Fringe Box



Guildford – From The World Down Under

Published on: 28 Dec, 2013
Updated on: 28 Dec, 2013
Innes Smith behind the bar of Ye Olde Ship Inn, St Catherine's, Guildford

Innes Smith behind the bar of Ye Olde Ship Inn, St Catherine’s, Guildford

By Innes Smith

I was an 18-year-old Australian on a gap year in England and I needed a job.

For four weeks, while mooching around London, I had lucked out but then I spotted an opportunity in a place called Guildford, so I jumped on a train.

My first encounter with the town was not auspicious. Walking out of the train station I found myself traffic-wrecked on the island that is the Guildford one way system.

Seemed that I was the wrong side for the Portsmouth Road. But eventually like Captain Cook I found the right course and I wasn’t even late for my interview, which went well enough to land me a job working at Ye Olde Ship Inn in St Catherine’s, on the southern edge of the town.

Job secure, I decided I should explore my new temporary home a little. So before returning to the station I took a stroll up the High Street.

Sunlight can have a magical effect: even in an English winter. It did that February day. The scene captured my attention, completely. I was transfixed. Those of you familiar with the scene probably take it for granted but you shouldn’t. Guildford High Street is essentially beautiful.

After returning from a trip away to see a friend in nearby Somerset there was a large amount of snow about. The threat of no summer was deeply embedded on everyone’s mind. But they need not have worried.

Eventually the gorgeous Guildford summer recaptured that first moment I had in late winter. The stroll into town along the river and over the lock to see large amounts of people sprawled on the grass is a warming site of the fundamental community spirit.
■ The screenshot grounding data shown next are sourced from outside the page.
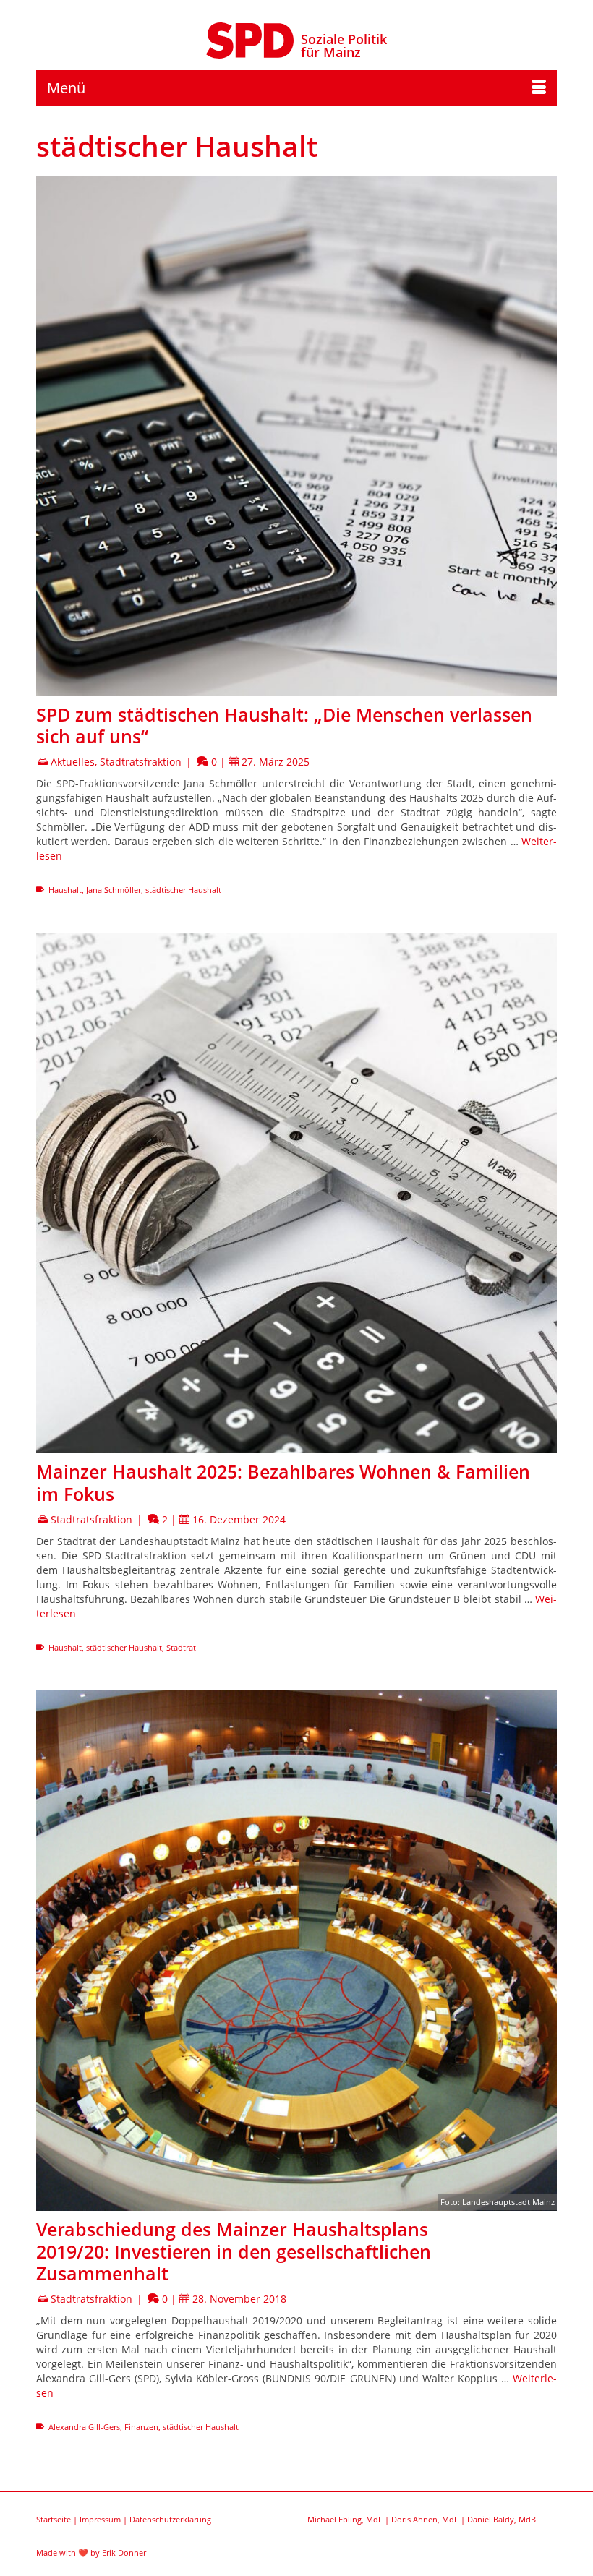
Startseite (53, 2519)
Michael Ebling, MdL (345, 2519)
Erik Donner (124, 2552)
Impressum (100, 2519)
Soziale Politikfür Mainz (344, 46)
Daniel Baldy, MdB (501, 2519)
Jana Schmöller (113, 889)
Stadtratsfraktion (141, 762)
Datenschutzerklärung (170, 2519)
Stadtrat (181, 1647)
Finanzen (141, 2426)
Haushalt (65, 889)
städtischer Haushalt (183, 889)
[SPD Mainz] (250, 38)
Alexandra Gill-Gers (84, 2426)
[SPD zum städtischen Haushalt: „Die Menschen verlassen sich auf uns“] (296, 436)
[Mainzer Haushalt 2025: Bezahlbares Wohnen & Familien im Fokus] (296, 1193)
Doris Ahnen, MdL (424, 2519)
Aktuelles (73, 762)
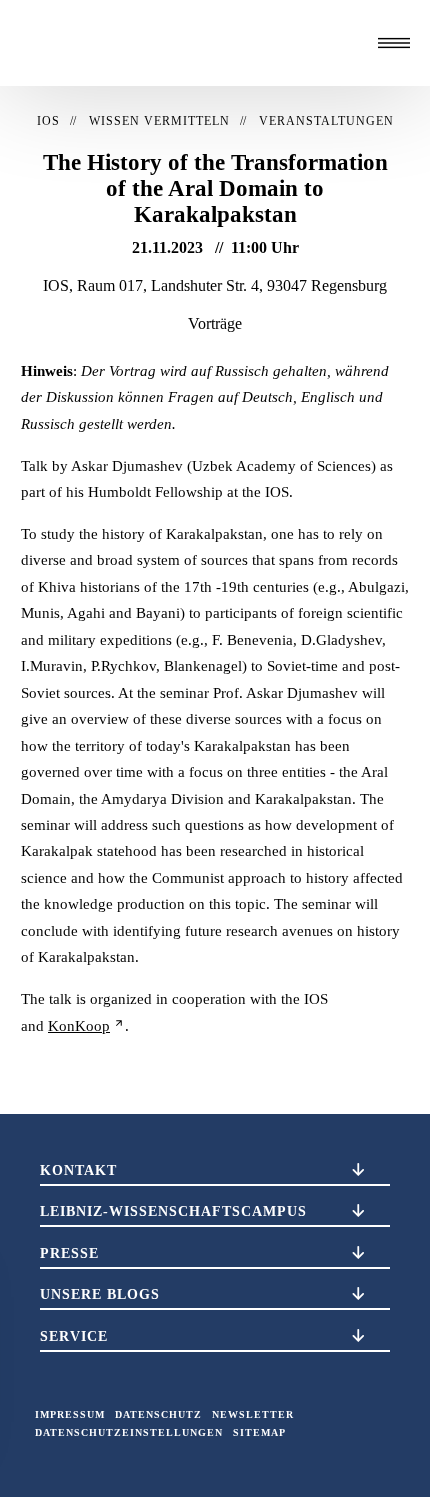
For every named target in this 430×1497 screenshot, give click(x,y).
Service (74, 1336)
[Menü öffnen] (394, 43)
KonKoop (79, 1026)
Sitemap (259, 1432)
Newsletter (253, 1414)
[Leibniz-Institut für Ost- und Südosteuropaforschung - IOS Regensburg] (120, 43)
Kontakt (78, 1170)
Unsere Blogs (100, 1294)
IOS (48, 121)
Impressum (70, 1414)
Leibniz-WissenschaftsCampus (173, 1211)
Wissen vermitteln (159, 121)
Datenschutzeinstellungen (129, 1432)
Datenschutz (158, 1414)
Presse (69, 1253)
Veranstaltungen (326, 121)
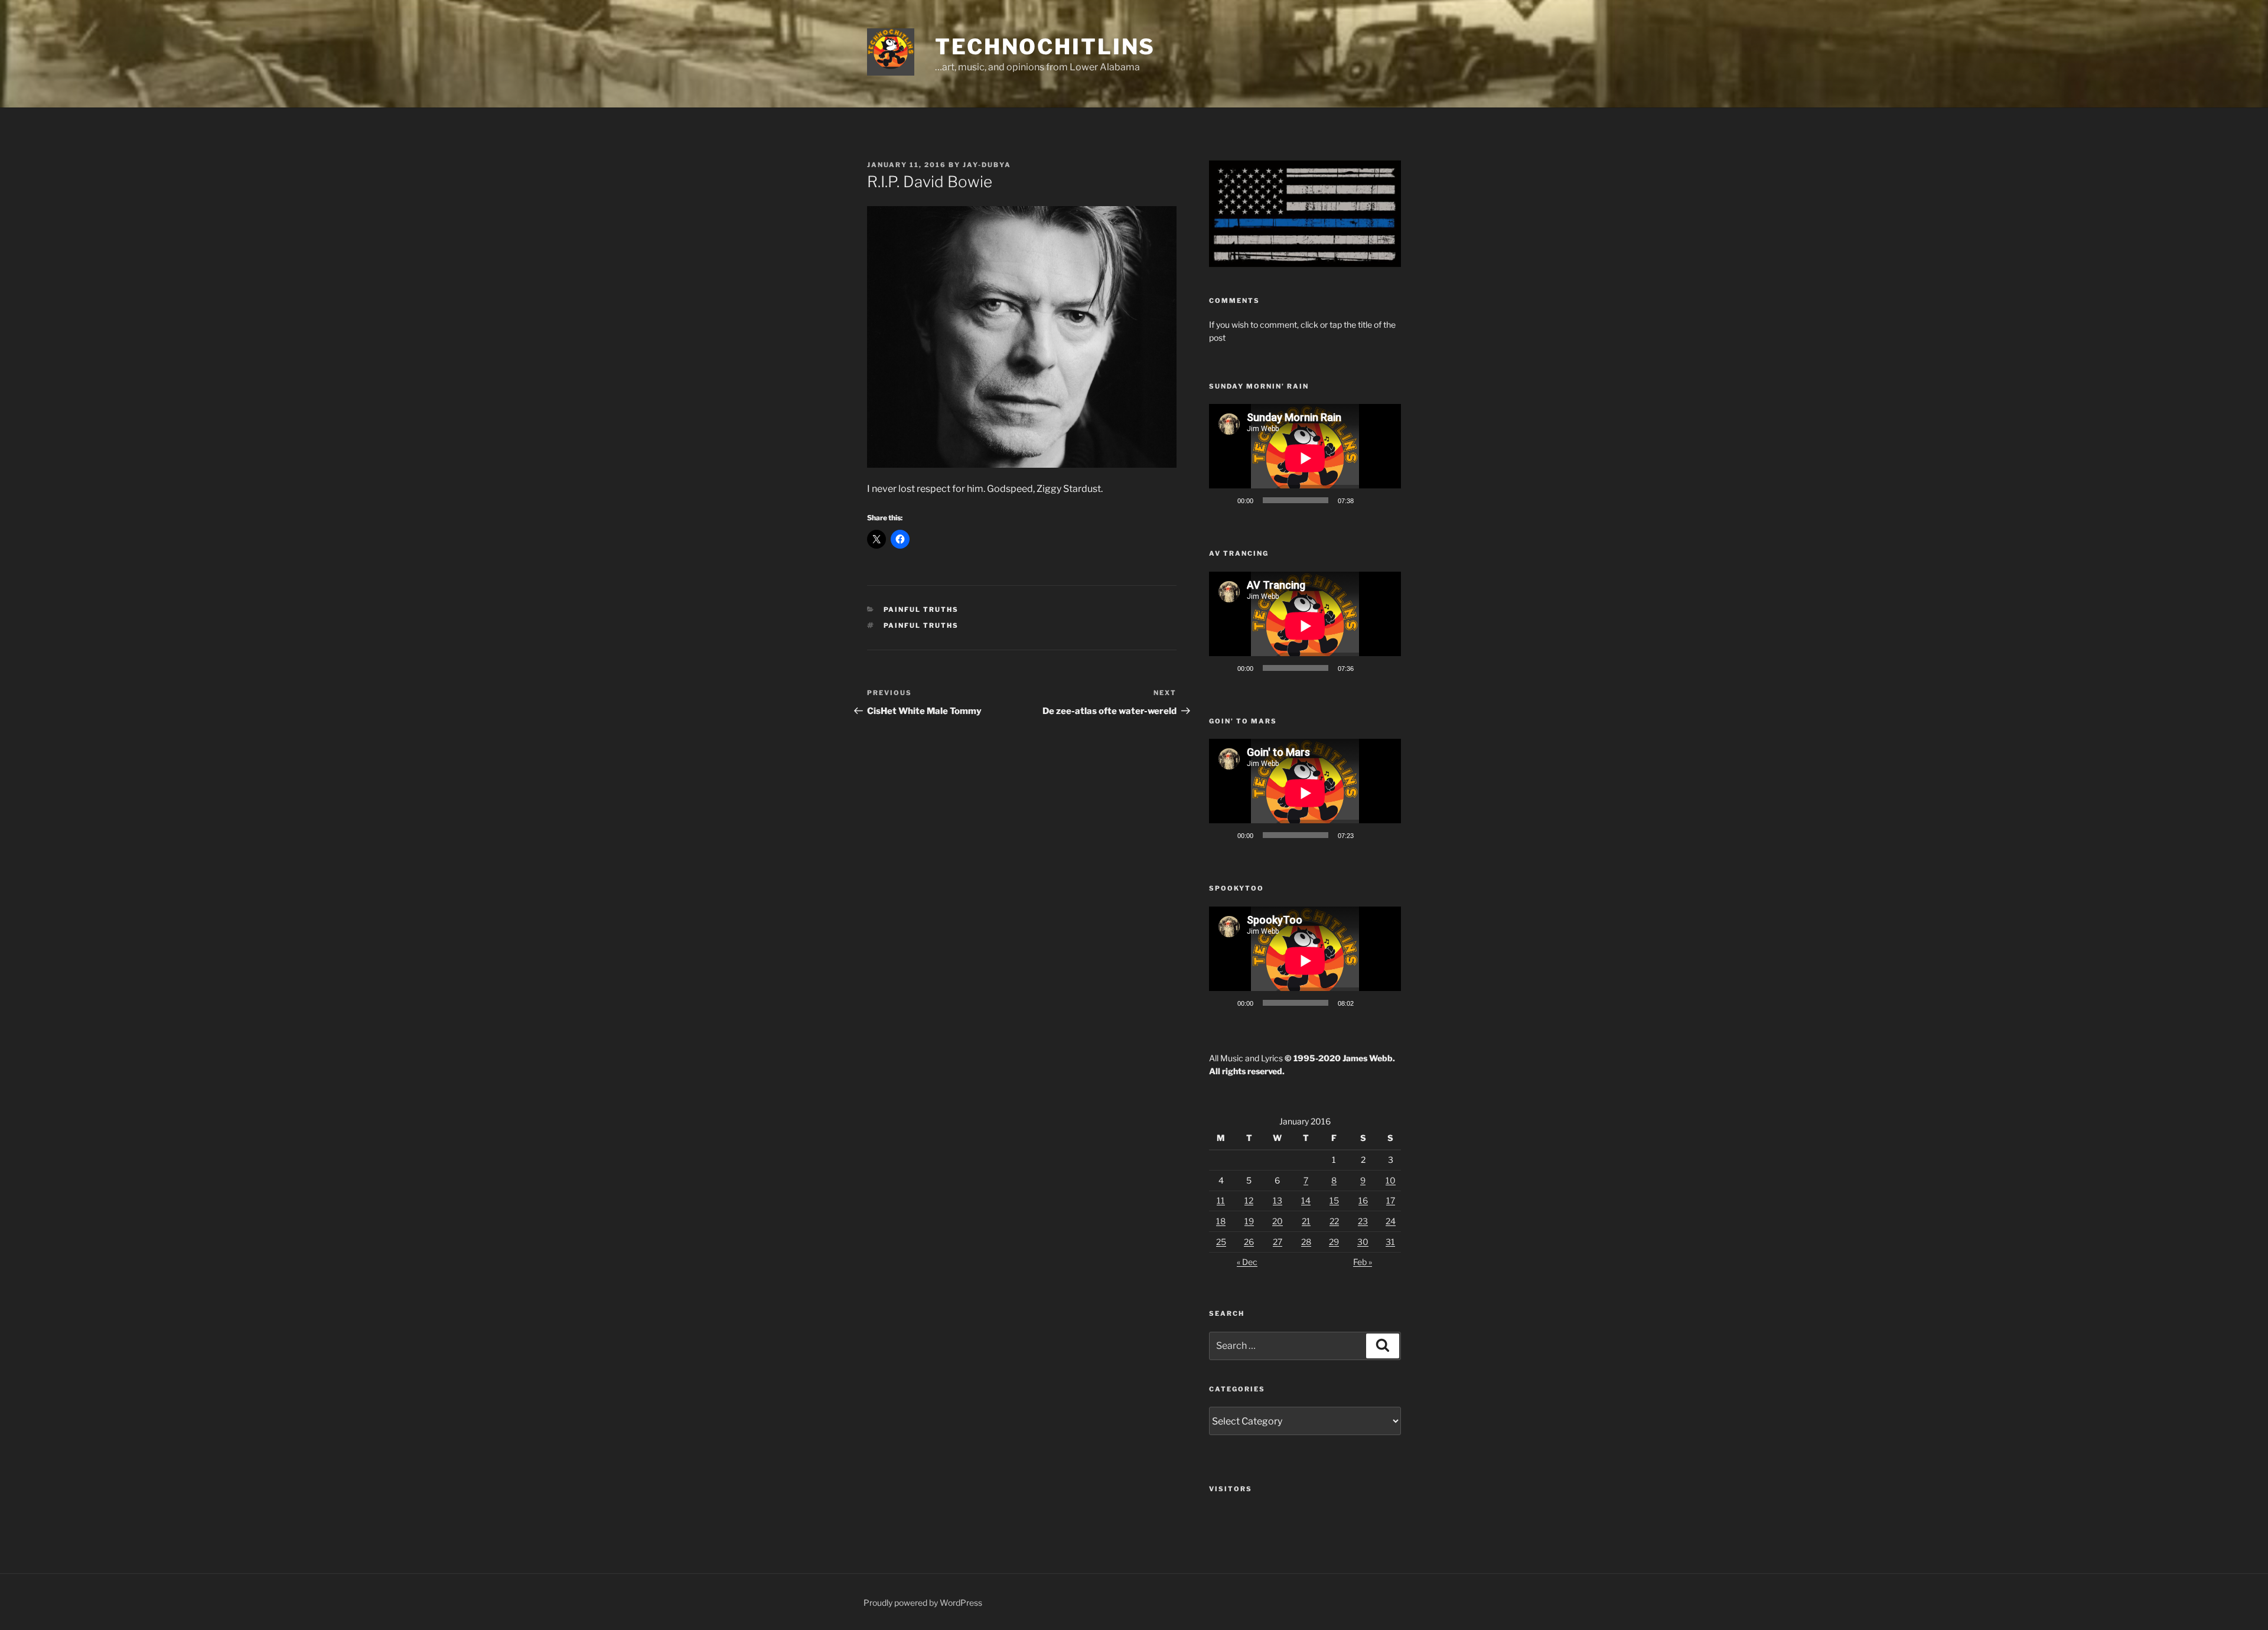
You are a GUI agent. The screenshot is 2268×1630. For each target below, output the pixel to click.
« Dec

In many ways it reminds me of my home town of Bathurst, New South Wales, down under. It has a basic town centre with everything else expanding out. However Guildford is larger and so the intensity is far greater.

For instance, there’s the old fashioned cobbled High Street [Cobbles cobber! They’re granite setts, don’t you know! Ed] and the shop fronts on either side.

Guildford also has far superior events such as a first class cricket. I was able to walk down to Woodbridge Road and watch one of my childhood heroes and national champion Ricky Ponting turn out to play cricket for Surrey.

Now almost a year later, the most common question that I have asked myself is, “Is it different compared to the lifestyle in Australia?” Strangely my answer is, “No”. Despite all the stereotypes that are played on so much, Australia is derived from English or British culture.

The social drinking culture that Englishmen see as Australian is no different to England. The pub socialising is much the same. It then goes further from this to the sense of humour, the idea of giving banter as fun is very much the same. Guildford is no different.

One of the most attractive things of Guildford, I have found, is it’s age and depth of history. The iconic castle is merely a start. St Catherine’s Chapel, and even my workplace Ye Olde Ship Inn are both far older than Australia itself.

It’s a fascination that for me raises questions of the people who once walked along the paths that I currently walk. I think it’s probably something largely taken for granted by the locals.

Anyway, for this Aussie working holidaymaker, Guildford, only a short trip from London but where in just a five minute walk I can remove my self from the closed in nature of the town and walk for miles along wooded paths or open fields, has turned out to be an ideal location.